Ein Mann ging nach seinem Tode wieder, sodaß die Leute im Hause keine Ruhe vor ihm hatten. Da ging die Frau zum Pastoren und fragte ihn um Rat, was dabei zu machen sei. Der Pastor fragte entgegen, was für Zeug der Mann anhabe, und als die Frau erwiederte: »Einen grauen [223] (grisen) Rock,« da sagte der Pastor, dann lasse sich nichts dabei tun. (Butjadgn.) –


Vgl. über die weißen und schwarzen Gewänder 173a, c, e, h, 176 c, 182 c, i, l, n, 184 p.

e.

Im Hahner Busche, Ksp. Rastede, nahe bei der Hahner Bäke, sieht man oft des Nachts ein Flämmchen.
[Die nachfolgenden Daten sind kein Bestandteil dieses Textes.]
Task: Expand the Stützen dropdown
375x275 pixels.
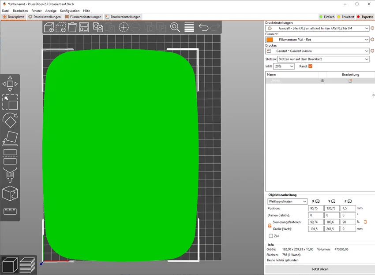Action: tap(323, 59)
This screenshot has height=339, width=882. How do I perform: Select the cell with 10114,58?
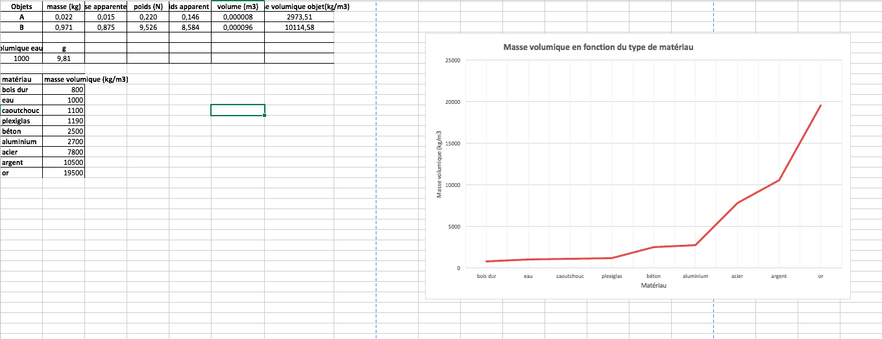(299, 27)
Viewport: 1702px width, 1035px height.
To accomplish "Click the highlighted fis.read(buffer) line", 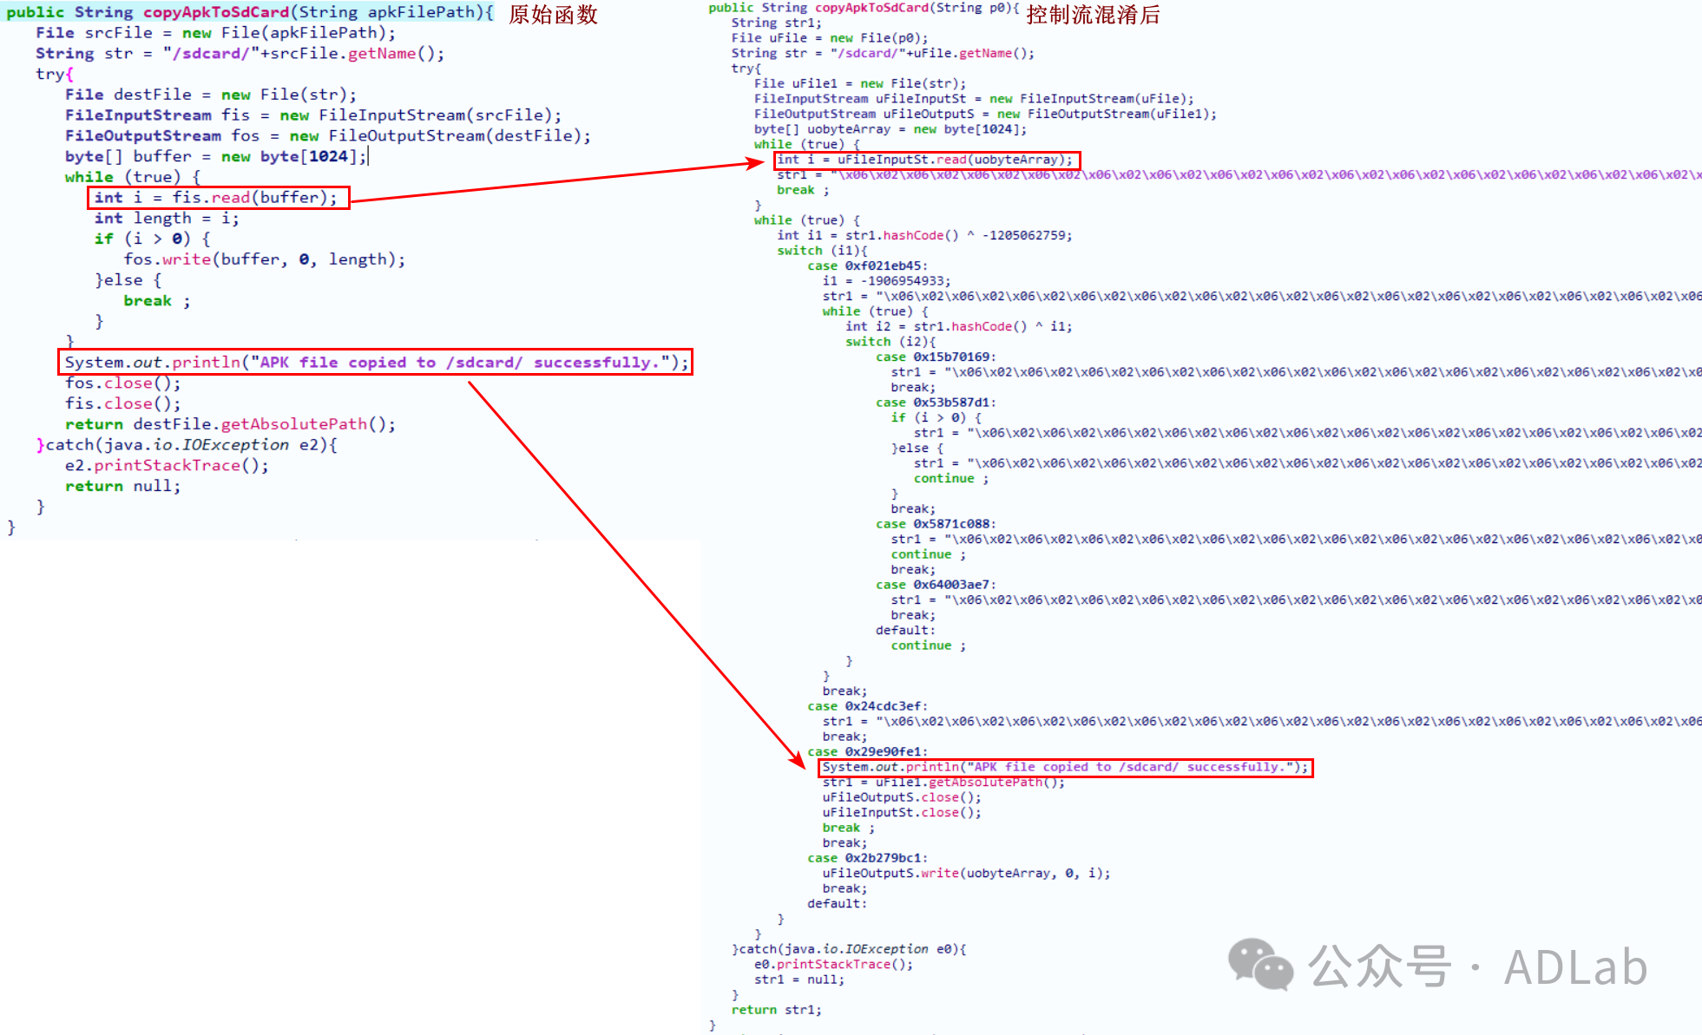I will coord(218,198).
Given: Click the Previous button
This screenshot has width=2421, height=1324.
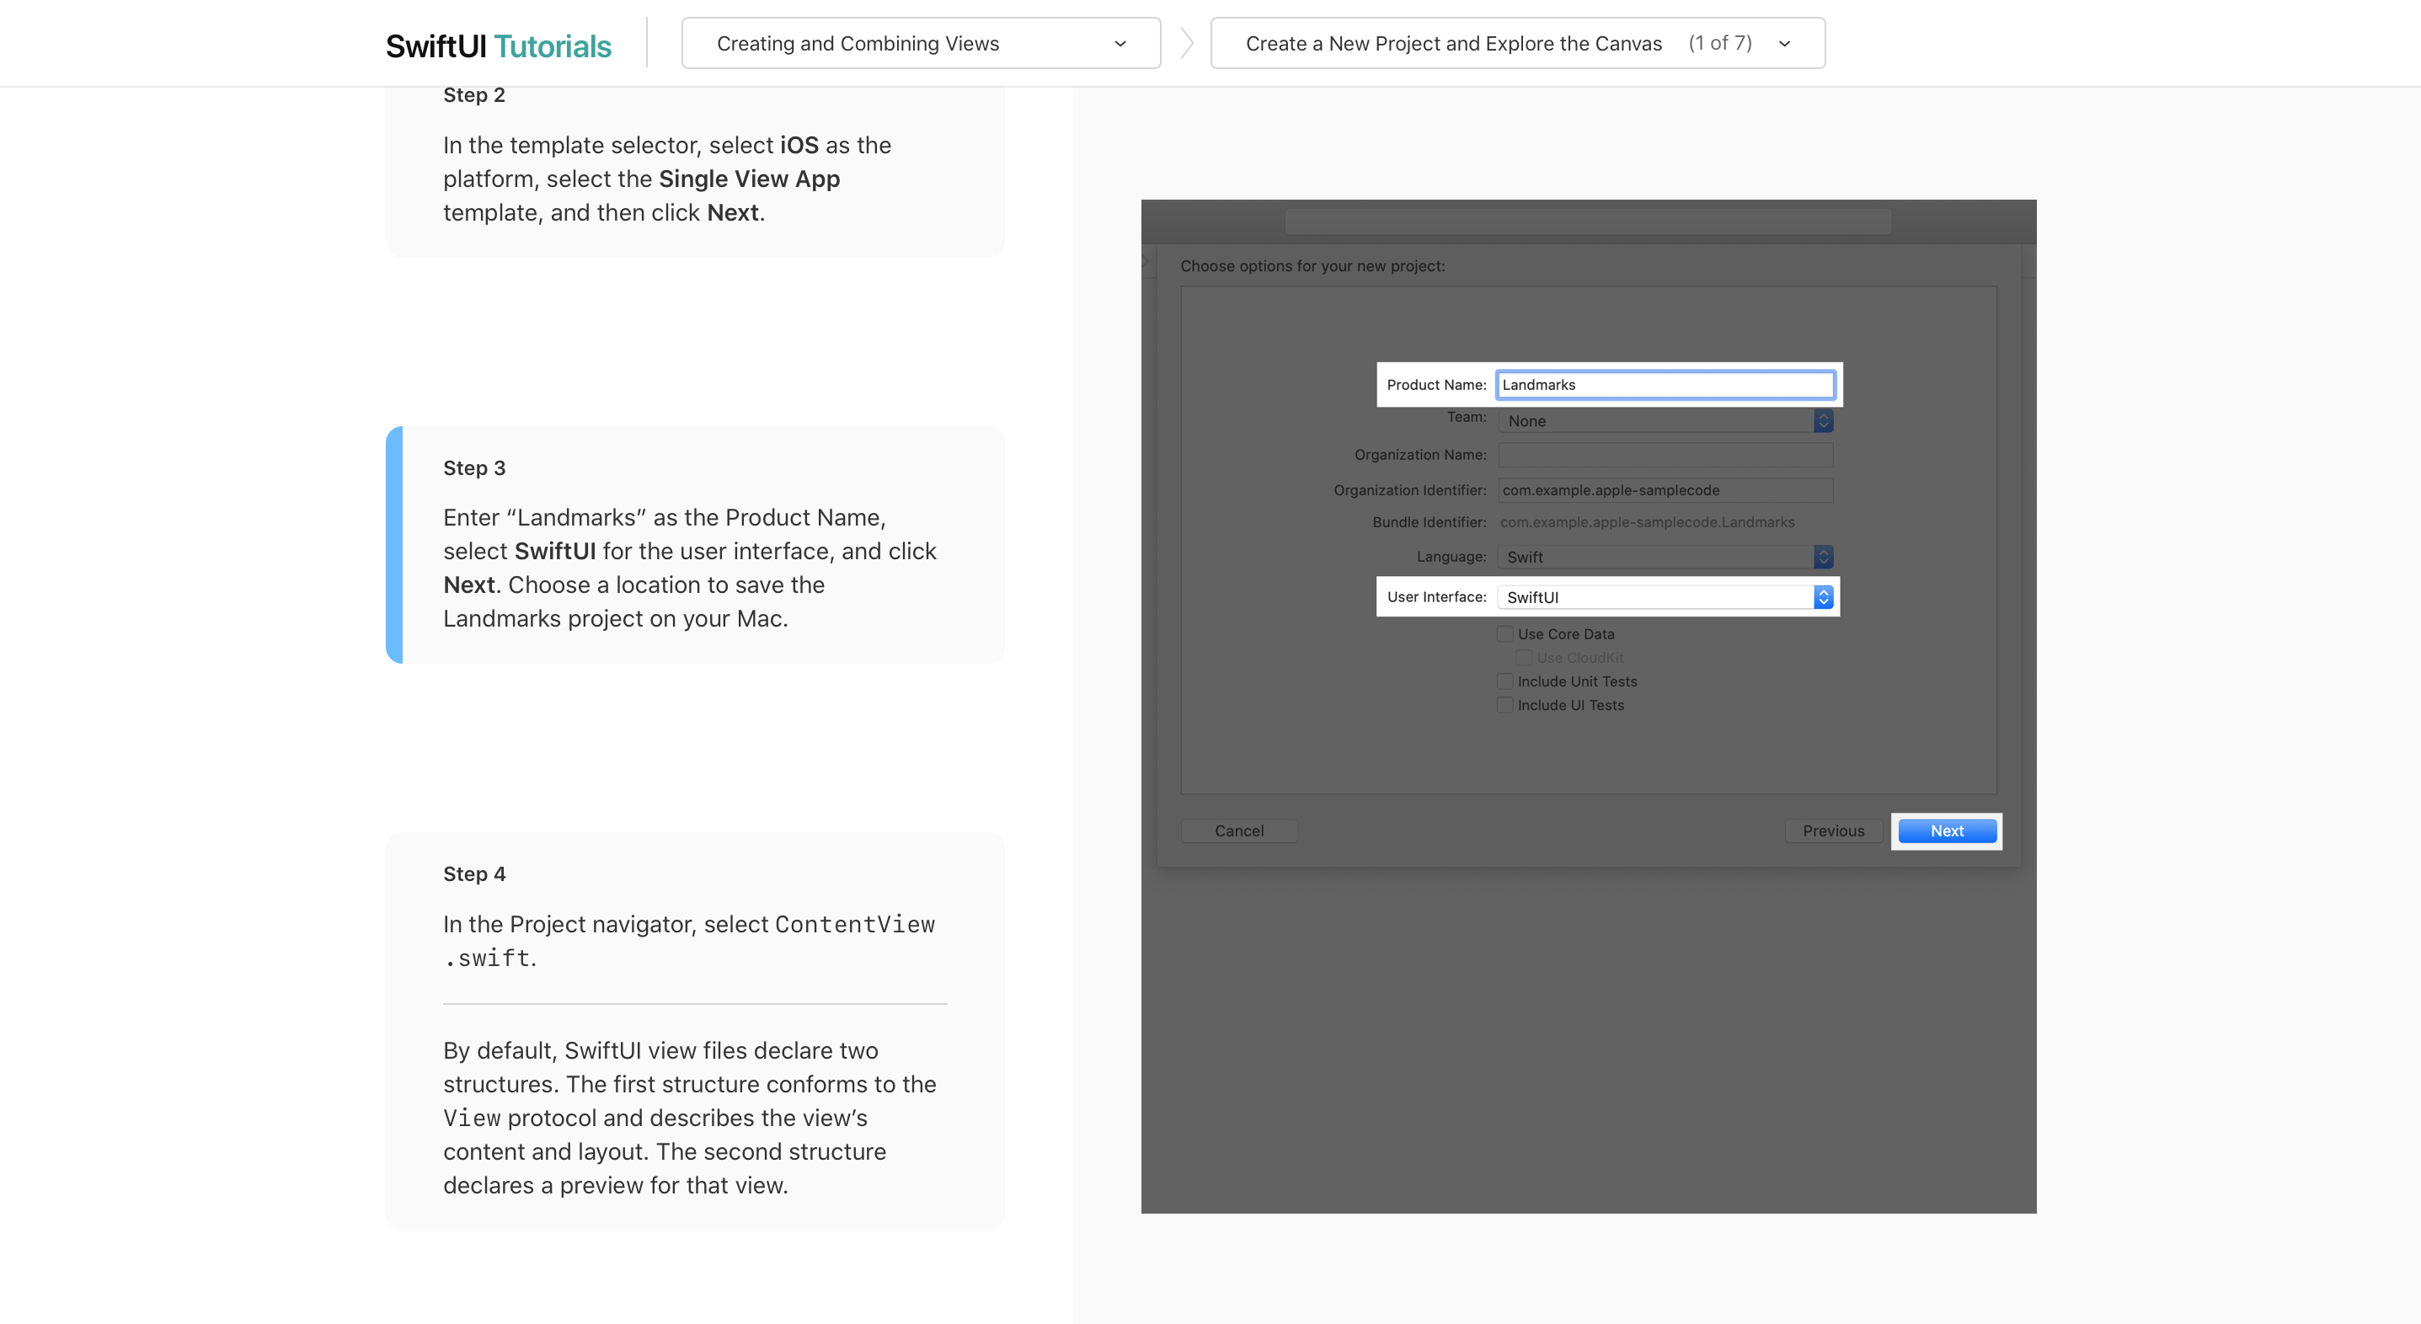Looking at the screenshot, I should pos(1833,831).
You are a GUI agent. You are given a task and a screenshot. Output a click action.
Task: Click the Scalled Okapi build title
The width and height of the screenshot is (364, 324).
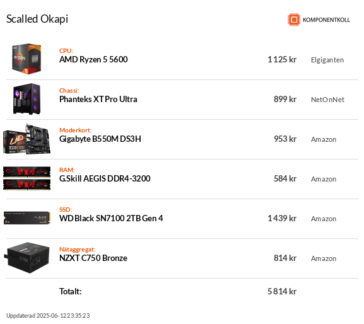click(37, 19)
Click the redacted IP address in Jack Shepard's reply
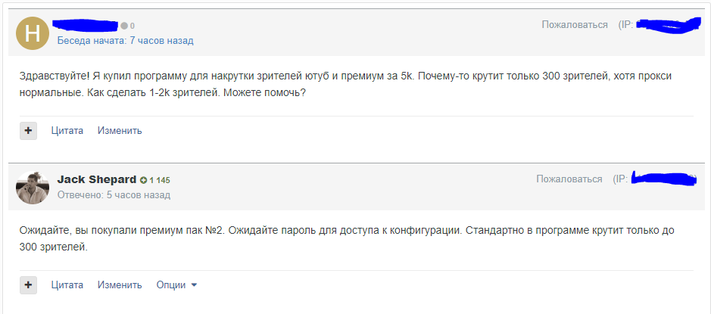711x314 pixels. tap(663, 179)
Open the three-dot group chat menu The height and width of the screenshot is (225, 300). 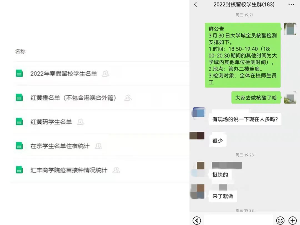291,5
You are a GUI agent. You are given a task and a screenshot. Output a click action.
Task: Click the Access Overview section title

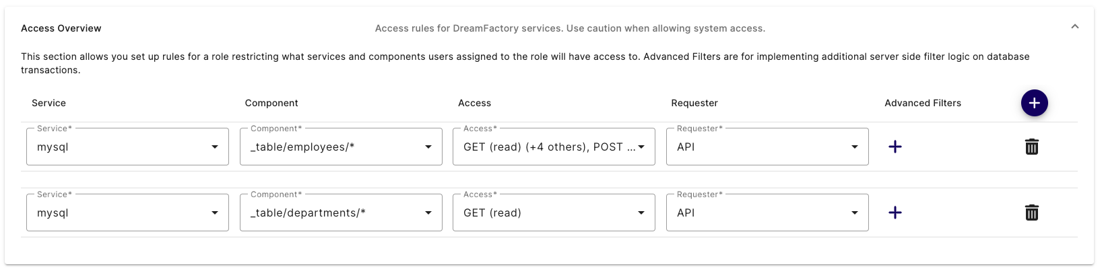[61, 28]
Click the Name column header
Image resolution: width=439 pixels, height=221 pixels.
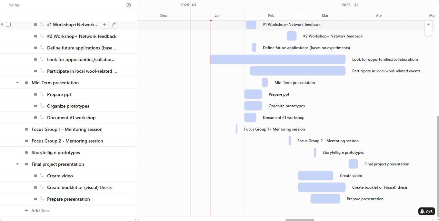(x=14, y=5)
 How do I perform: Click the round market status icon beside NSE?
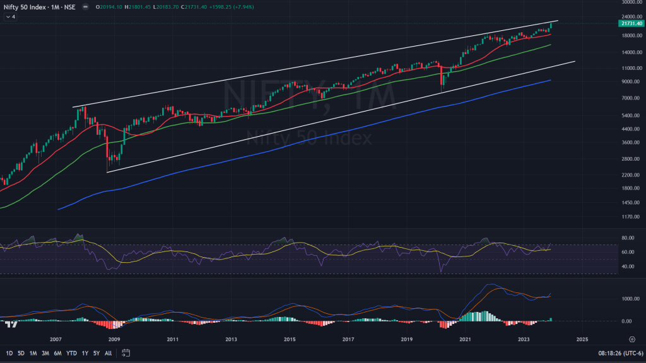point(85,7)
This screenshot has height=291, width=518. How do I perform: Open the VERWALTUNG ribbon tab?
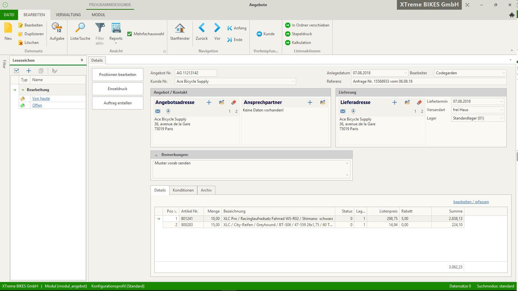pyautogui.click(x=68, y=15)
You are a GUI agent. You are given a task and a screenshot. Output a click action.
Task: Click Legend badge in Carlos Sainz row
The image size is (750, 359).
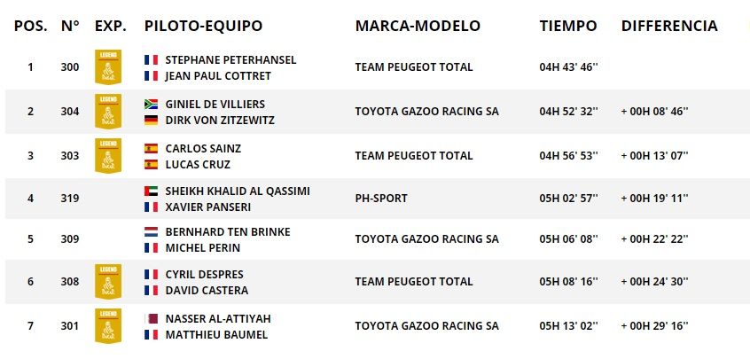[x=107, y=156]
Als nämlich einst das Gesinde auf dem Hahner Dobben, einer Wiese, beim Heumachen war, begab sich eins der Mädchen in den Busch und gebar ein Kind, das sie in die Erde verscharrte. Dort nun, wo das Kind begraben ist, zeigt sich die nächtliche Flamme.

f.

Eine Mutter saß mit ihren sechs erwachsenen Kindern am Weihnachtsabend um den Tisch. Die Rede kam auch darauf, wer unter ihnen am ersten sterben müsse, und die Mutter sagte: »Sterbe ich zuerst und kann es, so will ich euch erscheinen, wenn ihr alle wieder so beisammen seid wie heute.« Die Töchter mahnten ab, sie würden sich sehr erschrecken, aber die Mutter sagte: »Natürlich würde ich euch nicht in solcher Gestalt erscheinen, daß ihr darüber erschrecken müßtet.« Im Laufe des Jahres starb die Mutter, und am Weihnachtsabend waren die Kinder wieder alle um den Tisch versammelt. Da kam ein helles blaues Flämmchen hüpfend daher und flog dem einen Sohne an den Arm. Ein Jahr darauf war er tot. (Elsfleth.)

g.

Einst lebte in Schwei ein Mann, der seinem Ehegelübde wenig treu blieb: fast jedes Jahr wurde von seinen Dienstmädchen eins entlassen, welches von dem Herrn schwanger war. Das kostete ihn viel Geld, und dennoch hatte er vor seinem Tode nicht für alle seine unehelichen Kinder sorgen können. Als er nun gestorben war, kam er des Nachts wieder, ging vor das Bett seiner Frau, dann an den Geldschrank und verschwand endlich in Gestalt einer Feuerflamme. Später hat er sich auf einem Wege bei Schwei noch manchmal gezeigt. Er begleitete die Vorübergehenden und hat einmal einen Schneidermeister so geängstigt, daß dieser Jahre lang nachher kränkelte.


Vgl. 183 m, 184 o.

h.

Bei Dinklage hatten zwei Heuerleute ihre Bauern auf Anstiften eines Verwandten desselben, welcher die Stelle erben wollte, ermordet. Sechs oder sieben Jahre später ging ein Meister mit seinem Gesellen an der waldigen Mordstelle vorüber. Da zeigte der eine Gesell, welcher eben erst aus der Fremde zugereist und mit dem Geschehenen ganz unbekannt war, auf einmal eine große Angst. Auf Befragen erzählte er, [224] er habe gesehen, daß ein weißgekleideter Mann von zwei glühenden Männern nach tapferer Gegenwehr getötet und um die Ecke des Busches geschleift sei – ganz so, wie die Sache sich früher zugetragen hatte.

i.

In der Nähe von Ovelgönne lassen sich am Sieltief sieben feurige Kerle sehen, falsche Landmesser, die im Grabe keine Ruhe haben.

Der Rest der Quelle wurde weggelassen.